## REQUIRED ACTION
The line containing "Select the $5.00" marks the end: quote every line from the start of the records below through it, word for word.

## GIVEN RECORDS
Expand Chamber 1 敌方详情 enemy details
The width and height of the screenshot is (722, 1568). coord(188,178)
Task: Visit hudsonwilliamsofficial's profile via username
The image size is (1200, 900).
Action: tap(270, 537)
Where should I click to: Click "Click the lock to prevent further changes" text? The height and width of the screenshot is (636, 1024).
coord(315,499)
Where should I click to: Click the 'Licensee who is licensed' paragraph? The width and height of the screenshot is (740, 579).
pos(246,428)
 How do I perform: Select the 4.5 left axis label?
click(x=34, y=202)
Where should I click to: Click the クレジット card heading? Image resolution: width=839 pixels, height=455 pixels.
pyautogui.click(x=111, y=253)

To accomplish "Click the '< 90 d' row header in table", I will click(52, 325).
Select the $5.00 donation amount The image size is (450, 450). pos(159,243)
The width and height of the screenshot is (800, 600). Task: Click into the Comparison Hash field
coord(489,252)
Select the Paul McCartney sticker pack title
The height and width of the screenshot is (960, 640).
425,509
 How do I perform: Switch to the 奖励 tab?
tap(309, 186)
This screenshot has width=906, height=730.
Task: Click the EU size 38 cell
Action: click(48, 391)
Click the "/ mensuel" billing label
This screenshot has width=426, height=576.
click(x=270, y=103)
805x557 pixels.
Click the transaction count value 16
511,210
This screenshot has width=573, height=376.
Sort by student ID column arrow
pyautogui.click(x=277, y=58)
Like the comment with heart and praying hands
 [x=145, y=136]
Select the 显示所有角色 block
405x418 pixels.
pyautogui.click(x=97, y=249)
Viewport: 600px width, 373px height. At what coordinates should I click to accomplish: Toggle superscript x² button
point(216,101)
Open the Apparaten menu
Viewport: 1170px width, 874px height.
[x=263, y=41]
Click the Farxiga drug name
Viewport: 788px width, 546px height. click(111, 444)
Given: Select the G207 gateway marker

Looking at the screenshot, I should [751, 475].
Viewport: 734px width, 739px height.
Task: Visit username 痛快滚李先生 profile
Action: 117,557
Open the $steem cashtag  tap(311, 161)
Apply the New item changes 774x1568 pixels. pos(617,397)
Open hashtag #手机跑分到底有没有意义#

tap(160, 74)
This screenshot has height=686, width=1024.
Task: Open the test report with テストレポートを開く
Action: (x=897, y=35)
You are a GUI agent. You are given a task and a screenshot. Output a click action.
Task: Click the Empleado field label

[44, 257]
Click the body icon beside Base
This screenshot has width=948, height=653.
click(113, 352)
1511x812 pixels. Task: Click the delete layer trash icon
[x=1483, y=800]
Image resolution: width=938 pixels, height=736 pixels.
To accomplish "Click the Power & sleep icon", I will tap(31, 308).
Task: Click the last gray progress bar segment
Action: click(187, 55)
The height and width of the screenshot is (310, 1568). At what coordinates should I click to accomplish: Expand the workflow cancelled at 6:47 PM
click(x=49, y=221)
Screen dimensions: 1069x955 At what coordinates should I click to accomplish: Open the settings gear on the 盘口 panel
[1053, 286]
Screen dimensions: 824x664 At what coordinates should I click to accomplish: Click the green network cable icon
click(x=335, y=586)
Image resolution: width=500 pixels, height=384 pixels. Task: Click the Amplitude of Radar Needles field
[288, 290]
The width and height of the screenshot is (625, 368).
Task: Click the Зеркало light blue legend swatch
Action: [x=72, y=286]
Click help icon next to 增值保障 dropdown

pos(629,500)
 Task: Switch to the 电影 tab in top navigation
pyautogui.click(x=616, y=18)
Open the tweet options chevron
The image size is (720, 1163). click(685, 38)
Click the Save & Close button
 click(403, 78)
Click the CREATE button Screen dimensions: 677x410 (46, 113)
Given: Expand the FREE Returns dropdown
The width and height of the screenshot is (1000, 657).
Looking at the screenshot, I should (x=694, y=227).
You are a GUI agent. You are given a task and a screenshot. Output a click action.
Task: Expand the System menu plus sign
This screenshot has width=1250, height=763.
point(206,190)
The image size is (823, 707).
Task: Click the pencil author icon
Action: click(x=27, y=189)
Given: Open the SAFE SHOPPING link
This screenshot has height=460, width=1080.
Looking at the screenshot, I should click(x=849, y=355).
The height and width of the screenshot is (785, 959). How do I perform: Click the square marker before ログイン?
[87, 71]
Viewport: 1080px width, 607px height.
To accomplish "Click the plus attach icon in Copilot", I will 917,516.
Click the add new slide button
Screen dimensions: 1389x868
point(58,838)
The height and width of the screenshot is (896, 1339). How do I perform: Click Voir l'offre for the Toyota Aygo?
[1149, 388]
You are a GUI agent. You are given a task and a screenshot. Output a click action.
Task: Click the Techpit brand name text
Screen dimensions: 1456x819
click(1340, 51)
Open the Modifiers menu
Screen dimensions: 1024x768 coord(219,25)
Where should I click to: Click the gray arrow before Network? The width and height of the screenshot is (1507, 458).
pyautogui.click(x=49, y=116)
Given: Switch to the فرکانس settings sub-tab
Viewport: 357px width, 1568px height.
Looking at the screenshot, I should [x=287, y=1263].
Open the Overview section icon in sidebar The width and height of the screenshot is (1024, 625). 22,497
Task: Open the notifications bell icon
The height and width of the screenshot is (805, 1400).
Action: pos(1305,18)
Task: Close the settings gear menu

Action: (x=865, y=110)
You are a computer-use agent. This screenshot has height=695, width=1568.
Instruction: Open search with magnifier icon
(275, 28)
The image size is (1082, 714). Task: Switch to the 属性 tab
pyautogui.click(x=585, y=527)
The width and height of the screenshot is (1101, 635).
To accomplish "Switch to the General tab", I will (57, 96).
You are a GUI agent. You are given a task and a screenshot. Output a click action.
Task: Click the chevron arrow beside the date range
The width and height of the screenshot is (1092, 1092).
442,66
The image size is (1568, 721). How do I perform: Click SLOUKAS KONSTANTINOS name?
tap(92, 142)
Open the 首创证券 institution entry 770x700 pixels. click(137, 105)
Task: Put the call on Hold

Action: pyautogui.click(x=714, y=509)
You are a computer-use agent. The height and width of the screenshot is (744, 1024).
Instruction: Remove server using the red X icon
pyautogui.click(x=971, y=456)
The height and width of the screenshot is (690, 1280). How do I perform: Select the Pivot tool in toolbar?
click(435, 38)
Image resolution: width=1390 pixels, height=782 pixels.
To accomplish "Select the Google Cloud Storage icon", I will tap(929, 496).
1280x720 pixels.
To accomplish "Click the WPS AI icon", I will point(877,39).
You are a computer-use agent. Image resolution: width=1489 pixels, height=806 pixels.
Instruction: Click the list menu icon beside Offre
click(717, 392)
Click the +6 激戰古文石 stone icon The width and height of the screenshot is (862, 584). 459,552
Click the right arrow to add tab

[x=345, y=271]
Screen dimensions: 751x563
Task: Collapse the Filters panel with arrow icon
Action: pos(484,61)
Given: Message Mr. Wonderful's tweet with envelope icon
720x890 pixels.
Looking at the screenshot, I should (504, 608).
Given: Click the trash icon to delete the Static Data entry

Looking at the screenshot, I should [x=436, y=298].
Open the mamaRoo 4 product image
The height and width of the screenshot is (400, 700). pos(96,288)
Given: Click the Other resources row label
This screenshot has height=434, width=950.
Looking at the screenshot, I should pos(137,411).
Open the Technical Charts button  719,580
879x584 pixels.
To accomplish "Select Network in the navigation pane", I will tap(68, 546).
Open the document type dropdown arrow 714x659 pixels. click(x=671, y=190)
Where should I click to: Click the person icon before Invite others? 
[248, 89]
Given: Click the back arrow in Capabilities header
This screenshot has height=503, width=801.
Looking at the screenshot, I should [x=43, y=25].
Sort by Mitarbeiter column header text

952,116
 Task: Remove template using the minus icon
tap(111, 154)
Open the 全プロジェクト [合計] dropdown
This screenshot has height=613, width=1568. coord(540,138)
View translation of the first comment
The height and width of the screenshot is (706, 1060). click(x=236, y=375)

## ANSWER BOX
Expand Chamber 1 敌方详情 enemy details
The width and height of the screenshot is (722, 1568). coord(188,178)
Task: Visit hudsonwilliamsofficial's profile via username
The image size is (1200, 900).
Action: tap(270, 537)
Where should I click to: Click "Click the lock to prevent further changes" text? The height and width of the screenshot is (636, 1024).
coord(315,499)
Where should I click to: Click the 'Licensee who is licensed' paragraph? The width and height of the screenshot is (740, 579).
pos(246,428)
 How do I perform: Select the 4.5 left axis label?
click(x=34, y=202)
Where should I click to: Click the クレジット card heading? Image resolution: width=839 pixels, height=455 pixels.
pyautogui.click(x=111, y=253)

To accomplish "Click the '< 90 d' row header in table", I will click(52, 325).
Select the $5.00 donation amount The image size is (450, 450). pos(159,243)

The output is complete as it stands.